▸ **REQUIRED ACTION**:
Continue the commentary on sentencing in English courts from its last sentence.

▸ **DOCUMENT SECTION**:
Despite making an abject apology to the court and having no previous racist history, Stacey received not only a custodial sentence,  but draconian action by his university:  “Swansea University said in a statement, “The student concerned remains suspended for the remainder of this academic year and is not allowed to return to campus, but he will be given the opportunity to sit his final exams as an external candidate next year at another venue and, if successful, to graduate in absentia. He will remain excluded from the campus.”

Whatever someone thinks about the Ms Woodhouse or Mr Stacey’s behaviour, I doubt whether many would consider it more serious than a serious and prolonged assault committed by multiple assailants. Yet that is precisely what is happening in English courts.  Here are two cases concluded within the last six months.  Compare the custodial sentences for Woodhouse  and Stacey with the non-custodial sentences imposed on black assailants of white women who engaged in  gangs attacks sustained over many minutes:

http://www.dailymail.co.uk/news/article-2070562/Muslim-girl-gang-kicked-Rhea-Page-head-yelling-kill-white-slag-FREED.html#ixzz1flw8TY6p).   The attack was vicious and sustained – the attack can be viewed at  http://www.youtube.com/watch?v=TgIN4kBsNRg.

And

http://www.dailymail.co.uk/news/article-2149720/Girl-gang-savagely-attacked-legal-secretaries-Royal-Wedding-street-party.html#ixzz1wMlHOG2B

In both instances,  the judges made allowances because the attackers were drunk, something that was ignored in the cases of Woodhouse and Stacey and which is routinely disregarded as a mitigating plea in English criminal cases. The black assailants were not accused of racially aggravated offences despite the broad facts of the case – black assailants on white victims –  and,  in the case of Rhea Page,  the shouting racist epithets such as white bitch. Woodhouse and Stacey pleaded guilty which attracts a lesser sentence,  whereas the defendants in the Rhea Page case pleaded not guilty (which supposedly carries a heavier sentence) and one of the defendants in the legal secretaries case pleaded not guilty and went to an Old Bailey trial.   The double standards in what is supposed to be English justice  where it is black on white crime rather than white on black crime  are so glaring that they scarcely need comment beyond saying that equality before the law is the only real law there is; everything else is simply partiality.

▸ **SUPPLIED MATERIAL**:
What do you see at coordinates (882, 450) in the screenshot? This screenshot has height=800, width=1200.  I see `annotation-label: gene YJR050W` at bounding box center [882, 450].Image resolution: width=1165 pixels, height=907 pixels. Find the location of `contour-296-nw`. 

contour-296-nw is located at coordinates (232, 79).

▸ **OUTPUT OF THE TASK**:
As for Ms Woodward and Liam Stacey, what has happened to them undermines  what English society is meant to be, a place where people can express themselves without fear of a knock on the door by the authorities.  The criminalising of speech is incompatible with a free society and  free expression is a necessary part of democratic politics.  The laws which prevent people protesting about the effects of mass immigration are simply tools of those who committed the most fundamental act of treason by permitting the immigration.  People like Ms Woodhouse are not engaging in mindless or vicious abuse. They are engaging in the most basic form of political protest in which they say my national territory has been invaded with the collusion of traitors in the form of the British political elite.  That is the most valuable political message any person can give for it goes to the heart of what it is to be a nation and have a secure territory under the control of the nation.